What could stand in the way of Anaplan – which is not short of competition in the shape of SAP, Oracle, Microsoft et al – getting to the next stage of growth? Calderoni said, at the briefing: “The key thing is that we are at the point now where scale is going to be extremely important because of the kinds of customer we are working with, and also because of the complexity of the problems they are trying to solve. So we are focused on the ability to invest in the talent, experience, and skills we need for that.

“From a competitive standpoint, I feel we are in a unique situation, he added. Yes there are legacy competitors that own a lot of the market share, specifically in the finance space. But because of their decades-old legacy they are bringing together point solutions, and they are slow to react to what is a competitive environment for them. Gartner and Forrester have identified us as a leader and disruptor in our specific areas”.

DataDog barking for DevOps

DataDog is an early stage company based in New York, backed by Index Ventures in San Francisco, and with a French leadership team and a research and development centre in Paris. CEO and founder Olivier Pomel has addressed the IT Press Tour before, in 2015.
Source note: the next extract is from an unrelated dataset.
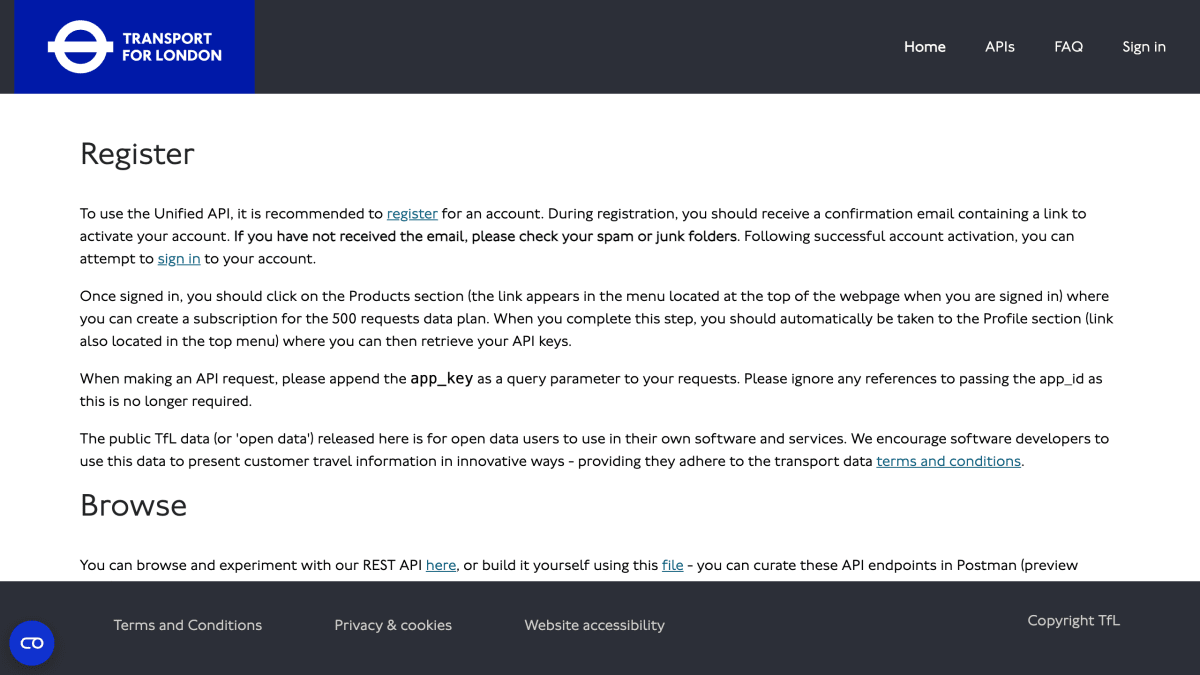The image size is (1200, 675).
Task: Click the Register page heading
Action: (137, 154)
The SaaS applications monitoring supplier acquired French log monitoring and analysis company Logmatic.io in 2017. This addition to its core application performance monitoring and management technology attempts to offer its customers and prospects a “single plane of glass” in monitoring their cloud-based systems, said Pomel.

He also said DataDog “has an advantage as a SaaS company as we get to use all the [anonymised customer] data to train algorithms. This lets us identify architectural problems to solve for our customers in an efficient [automated] way. Now, you can’t have an AI to solve every problem. But there are pockets of problems where you can identify solutions”. He added that they are purposely hiring AI engineers and data scientists specifically for that effort.

The general context here is what TechTarget senior news writer Beth Pariseau characterises as a “spreading out” of DevOps.

“Tool sprawl has led enterprises to streamline their approach to DevOps, and shift DevOps monitoring responsibilities toward central teams that manage multiple applications. In response, monitoring software vendors have widened their scope”, she writes on SearchITOperations, a US sister site of Computer Weekly.

Pomel said: “In every single large company you will see every single database, runtime, everything. So there is a lot of diversity and there is value in managing that. Microservices, for example, are a key part of the next generation APMs [application performance management] we are building. The older generation of APMs tended to be focused on web applications: simple and shallow, where you had an application server connecting to a database and that is it. Now you are going to have many microservices [that require orchestration]”.

Pomel said DataDog’s customer base includes large banks, telcos, video games companies, media companies, and cited French luxury brand Louis Vuitton as a customer also. This year the supplier will host its first user conference in New York, called – in suitably canine fashion – Dash.

All four of these startup and early stage suppliers are attacking different aspects of what seems to be a fundamental remaking of enterprise IT, and so they might have some pointers for UK CIOs.